Dries Buytaert

I open-sourced my blog content

Last week I wrote that a blog is a biography. But sometimes our most advanced technology is also our most fragile. With my blog turning twenty years old in fifteen days, I have been thinking a lot about digital preservation.

The question I keep coming back to is simple: how do you preserve a website for hundreds of years?

I don't have the answer yet, but it's something I plan to slowly work on over the next 10 years. What I'm describing here is a first step.

Humans have been trying to preserve their words since we learned to write. Medieval monks hand-copied manuscripts that survived centuries. Clay tablets from ancient Mesopotamia still tell us about daily life from 5,000 years ago. They worked because they asked very little of the future. A clay tablet basically just sits there.

In contrast, websites require continuous maintenance and recurring payments. Miss either, and they quietly disappear. That makes it hard for websites to survive for hundreds of years.

Traditional backups may help content survive, but they only work if someone knows they exist and what to do with them. Not a safe bet over hundreds of years.

So I am trying something different. I exported my blog as Markdown files and put them on GitHub. Nearly twenty years of posts are now in a public repository at github.com/dbuytaert/website-content.

I'm essentially making two bets. First, GitHub does not need me to keep paying bills or renewing domains. Second, a public Git repository can be cloned. Each clone becomes an independent copy that does not depend on me.

If you use a static site generator like Jekyll or Hugo, you are probably thinking: "Welcome to 2010!". Fair enough. You have been storing content as Markdown in Git since before my kids could walk. The difference is that most people keep their Git repositories private. I am making mine public.
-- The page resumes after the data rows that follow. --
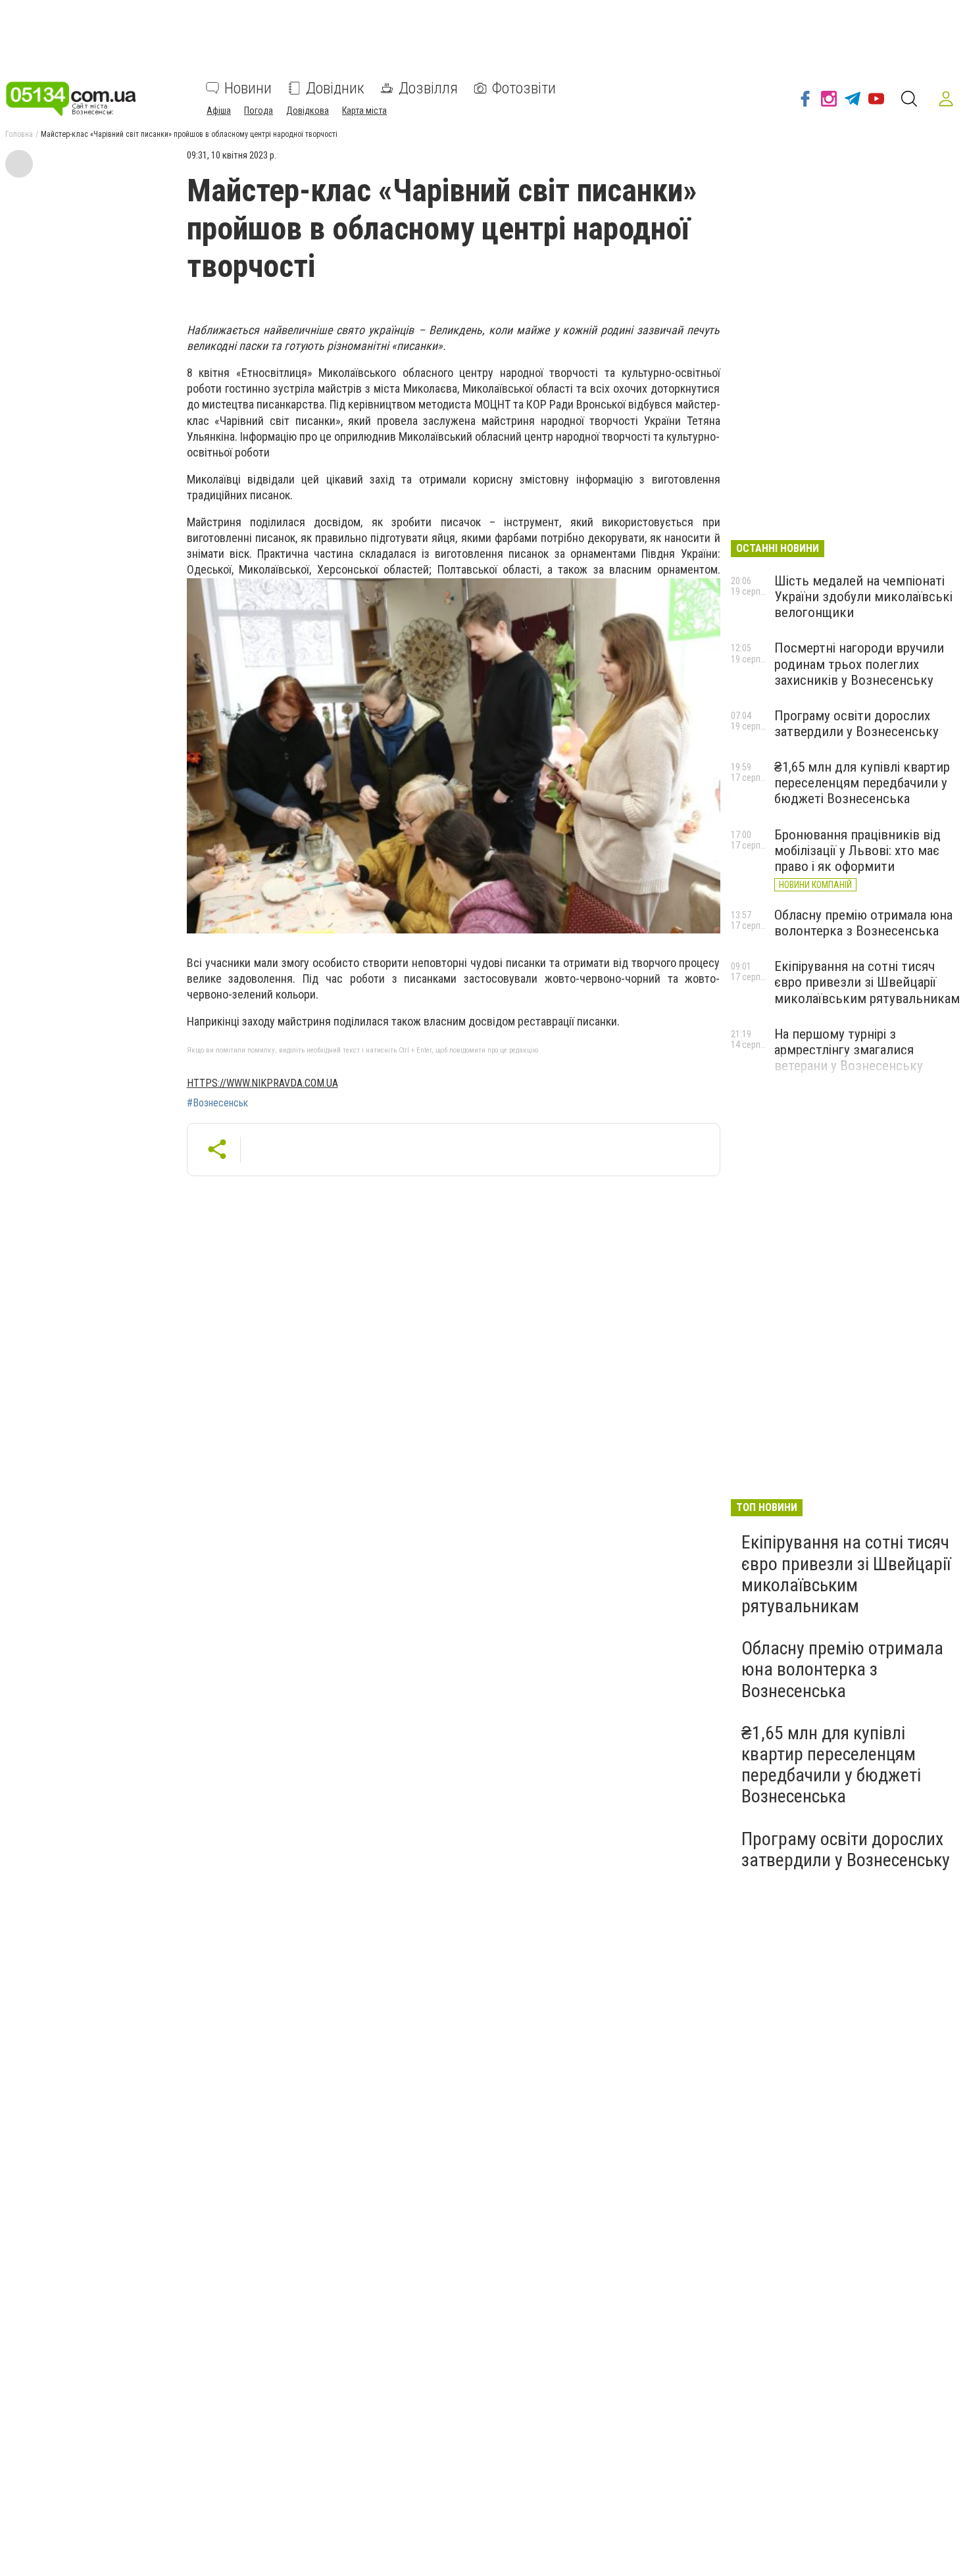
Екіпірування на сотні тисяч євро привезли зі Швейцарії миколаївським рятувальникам (867, 982)
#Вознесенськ (217, 1103)
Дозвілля (428, 88)
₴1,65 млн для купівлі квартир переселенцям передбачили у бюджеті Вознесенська (862, 782)
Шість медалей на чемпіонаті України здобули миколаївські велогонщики (863, 596)
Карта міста (364, 110)
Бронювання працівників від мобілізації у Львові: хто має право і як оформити (857, 850)
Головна (19, 134)
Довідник (335, 88)
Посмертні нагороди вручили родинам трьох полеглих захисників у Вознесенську (859, 663)
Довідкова (307, 110)
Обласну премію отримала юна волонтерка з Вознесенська (863, 923)
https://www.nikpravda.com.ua (262, 1083)
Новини (248, 88)
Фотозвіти (524, 88)
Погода (258, 110)
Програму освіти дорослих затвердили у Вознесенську (856, 723)
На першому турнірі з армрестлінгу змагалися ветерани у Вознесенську (848, 1050)
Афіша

To be clear, my site still runs on Drupal, and that is not changing. No need to panic. I just made my Drupal site export its content as Markdown.

For the past two weeks, my site has been auto-committing to GitHub daily. Admittedly, it feels a bit strange to share everything like this. New blog posts show up automatically, but so does everything else: tag maintenance, even deleted posts I decided were not worth keeping.

My blog has a publish button, an edit button, and a delete button. In my view, they are all equally legitimate. Now you can see me use all three. Git hides nothing.

Exporting my content to GitHub is my first bet, not my last. My plan is to build toward something like "RAID for public content", spreading copies across multiple systems. I will explain what I mean tomorrow, and share how I set this up technically.

Dries Buytaert